**Énoncé 1:**
D'après l'extrait sur le DNS, dans quelle décennie ce système a-t-il été inventé ?

**Extrait du document:**

Vous avez sûrement l'habitude devant votre navigateur de taper dans la barre d'adresse "google.fr" (😮‍💨), et hop, la page s'affiche comme par magie. Mais derrière cette magie se cache en réalité un des rouages essentiel d'Internet : le DNS ou « système de noms de domaine » (Domain Name System chez nos amis anglais), en somme l'annuaire téléphonique du web.

L'idée est simple (en théorie!), au lieu de retenir une suite de chiffres interminable comme 142.250.185.174 (une des IPs de Google LLC), nous allons utiliser des noms plus faciles à mémoriser. Et le système DNS s'occupe de traduire ces noms en ces suites de chiffres incompréhensibles.

Ultra pratique, non ? Oui je suis d'accord avec vous, sauf que ce système, inventé dans les années 1980, n'a pas du tout été conçu à l'origine avec une vision de la vie privée ni même de la sécurité. En 2025, avec une surveillance omniprésente et les cybermenaces qui pullulent, configurer correctement son DNS est devenu un enjeu important, pouvant souvent faire la différence entre une navigation réellement privée et un profilage par nos chers FAI, voire d'autres instances.

**Énoncé 2:**
Dans les lignes, remplacez « screenshot » par « screen capture » dans tout ce qui va de la ligne contenant « This screenshot has » jusqu'à la fin des lignes, sans rien modifier d'autre. Recopiez ce passage en omettant les images.

[Lignes de positions cibles]

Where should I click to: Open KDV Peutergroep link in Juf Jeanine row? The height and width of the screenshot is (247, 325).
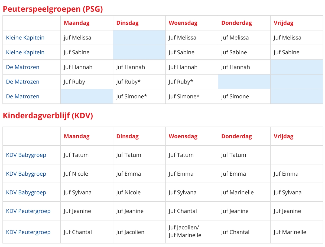pyautogui.click(x=28, y=211)
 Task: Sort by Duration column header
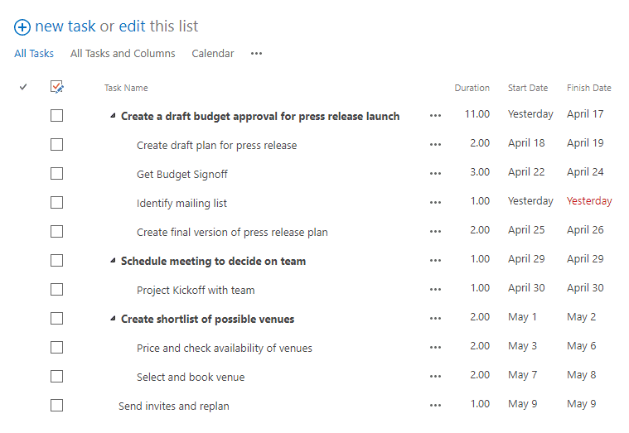click(x=472, y=88)
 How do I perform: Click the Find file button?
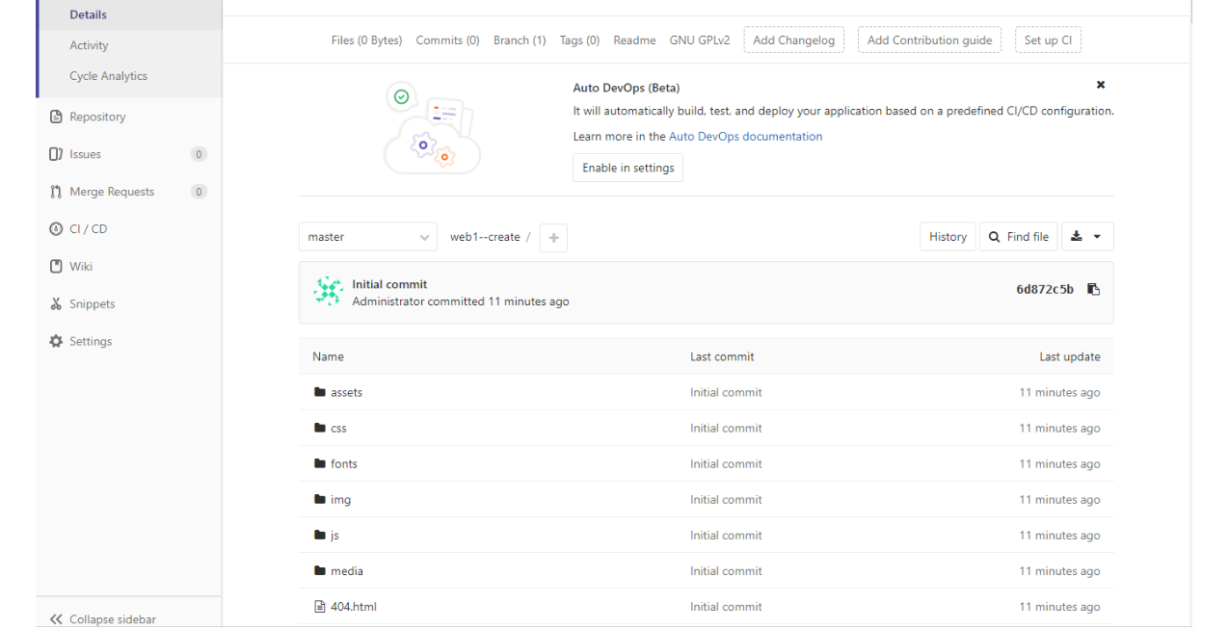tap(1019, 237)
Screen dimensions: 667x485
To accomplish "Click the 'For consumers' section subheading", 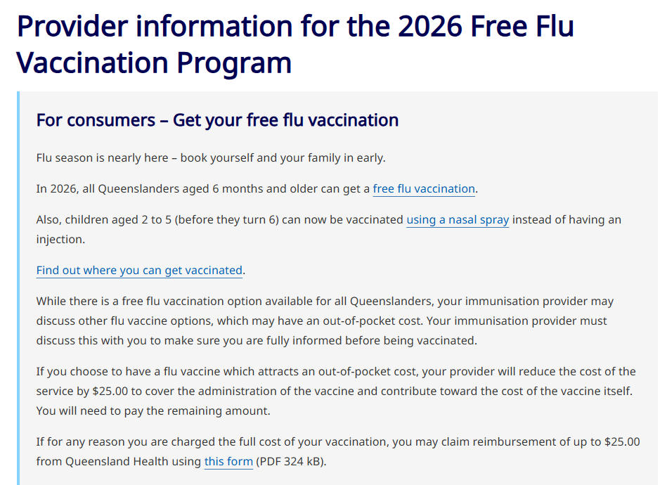I will click(217, 120).
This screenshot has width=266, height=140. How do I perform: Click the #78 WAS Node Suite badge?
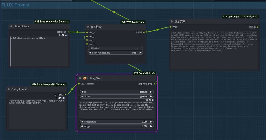(x=133, y=22)

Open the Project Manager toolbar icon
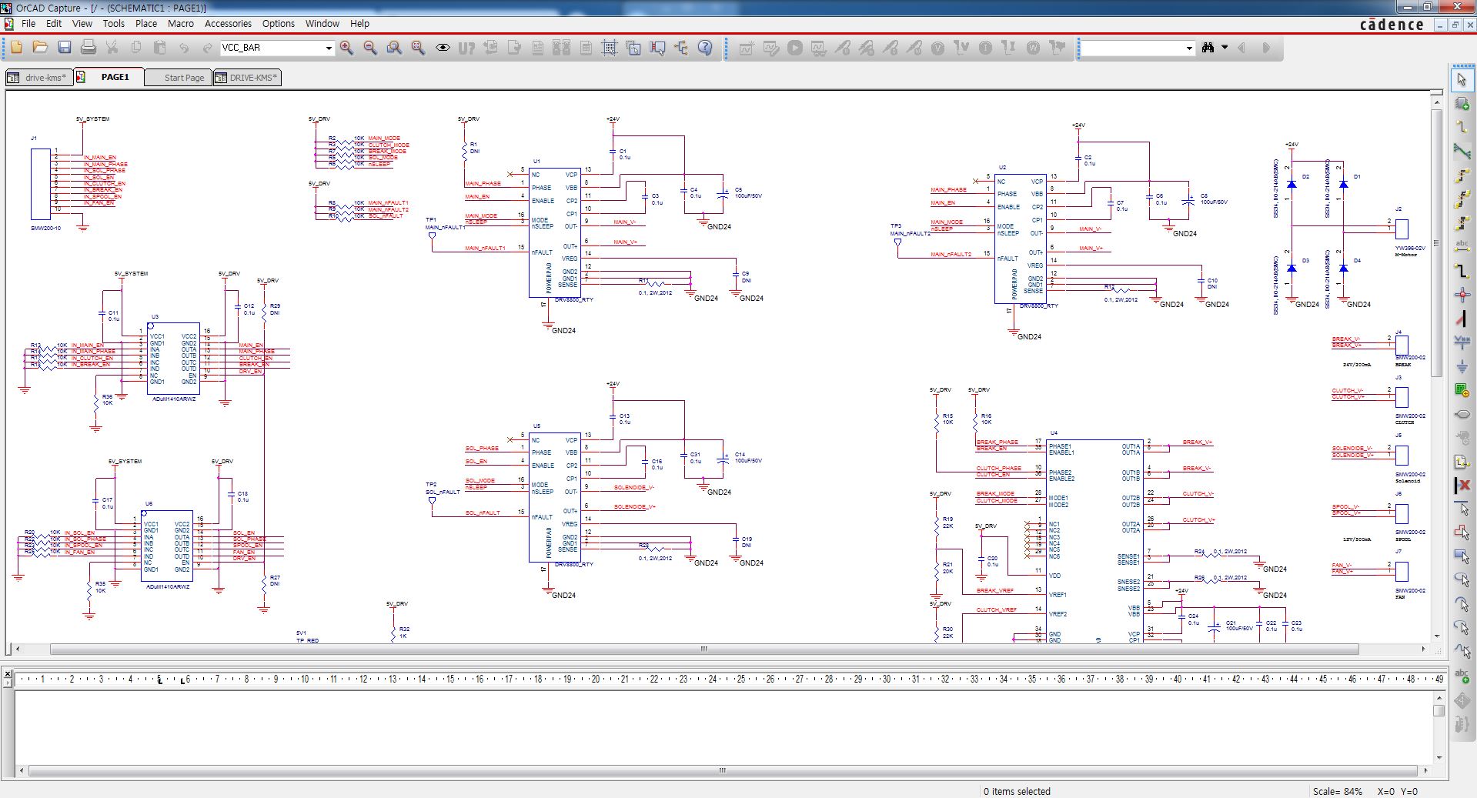tap(681, 48)
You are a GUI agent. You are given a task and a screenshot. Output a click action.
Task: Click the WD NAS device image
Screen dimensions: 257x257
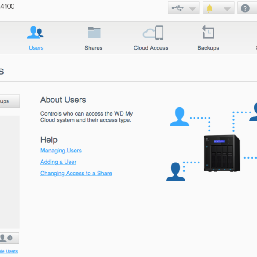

**Solution 1:**
Dans les années 1980.

**Solution 2:**
This screen capture has width=266, height=140. How do I perform: Click the #78 WAS Node Suite badge?
(x=133, y=22)

Open the Project Manager toolbar icon
tap(681, 48)
You are a GUI agent. You are given a task and a screen capture. Output a click action.
Task: Click the WD NAS device image
Screen dimensions: 257x257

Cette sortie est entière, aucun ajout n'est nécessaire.